Sábado, 02 de maio de 2026

Alexandre de Moraes nega recurso e mantém prisão de Anderson Torres, ex-ministro de Bolsonaro

O ministro Alexandre de Moraes, do Supremo Tribunal Federal (STF), negou um recurso da defesa e manteve a prisão do ex-ministro da Justiça Anderson Torres.

Torres está preso desde janeiro, por suspeita de omissão diante dos atos golpistas do dia 8 daquele mês, quando manifestantes radicais invadiram e depredaram as sedes dos três poderes da República.

Na ocasião, Torres, que havia sido ministro do ex-presidente Jair Bolsonaro, era o secretário de Segurança Pública do Distrito Federal.

No dia 10 de janeiro, a Polícia Federal pediu a prisão de Torres, e Moraes acolheu a solicitação.

Ao requerer a liberdade do ex-ministro, seus advogados argumentaram que não há elementos que liguem Torres aos atos golpistas.

Moraes, no entanto, escreveu que se mantêm os motivos que levaram à prisão e que as investigações feitas até agora mostram, no mínimo, que Torres foi omisso no dia 8.

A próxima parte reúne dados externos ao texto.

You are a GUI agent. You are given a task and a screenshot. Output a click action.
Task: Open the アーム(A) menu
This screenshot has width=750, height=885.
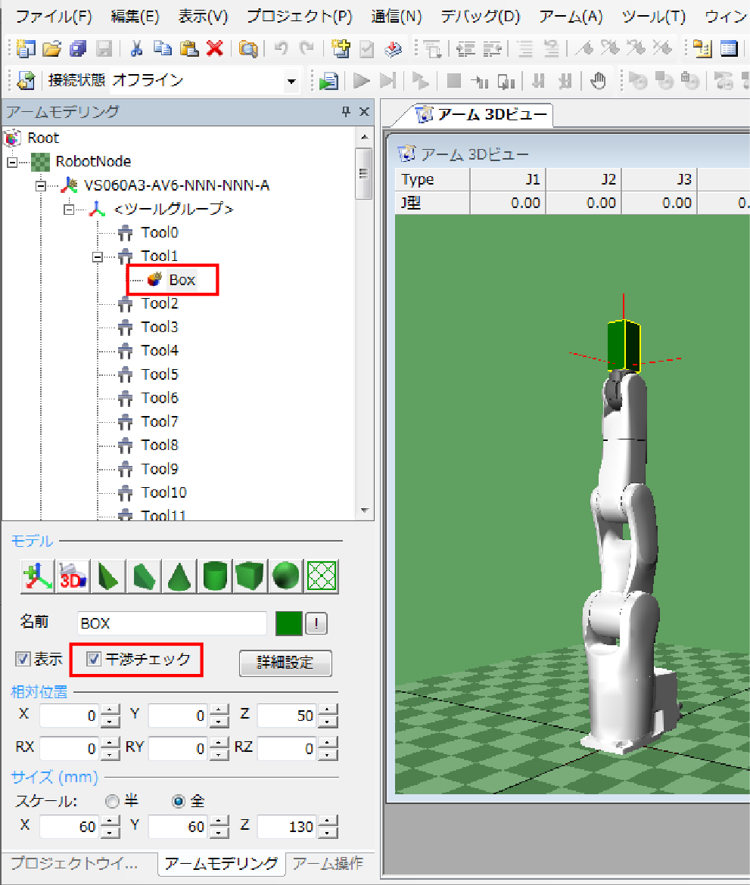(x=571, y=16)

No dia 12 de janeiro, após ser expedido mandado de busca e apreensão, foi encontrada na residência de Torres a minuta de um decreto para que fosse instaurado estado de defesa na sede do Tribunal Superior Eleitoral (TSE) pelo ex-presidente Jair Bolsonaro, a fim de reverter o resultado das eleições presidenciais de 2022 das quais Luiz Inácio Lula da Silva saiu vencedor.

No dia dos ataques, Torres estava em viagem de férias nos Estados Unidos, tendo retornado apenas no dia 14 de janeiro, dois dias depois da apreensão da minuta.

“Conforme destacado pela procuradoria-geral da República, os elementos de prova até o momento coligidos aos autos indicam que Anderson Gustavo Torres descumprido, no mínimo mediante omissão, os deveres do cargo de secretário de Segurança Pública do Distrito Federal”, afirmou o ministro.

Moraes também lembrou da minuta do golpe, documento encontrado em um envelope timbrado do governo federal na casa de Torres. Era a minuta de um decreto que previa a instalação de estado de sítio no Tribunal Superior Eleitoral (TSE), o que é inconstitucional.

“No que diz respeito especificamente à ‘minuta de decreto’, a Procuradoria-Geral da República ressaltou a probabilidade de que, em liberdade, Anderson Gustavo Torres coloque em risco o prosseguimento das investigações, a colheita de provas e, por conseguinte, a persecução penal”, completou Moraes.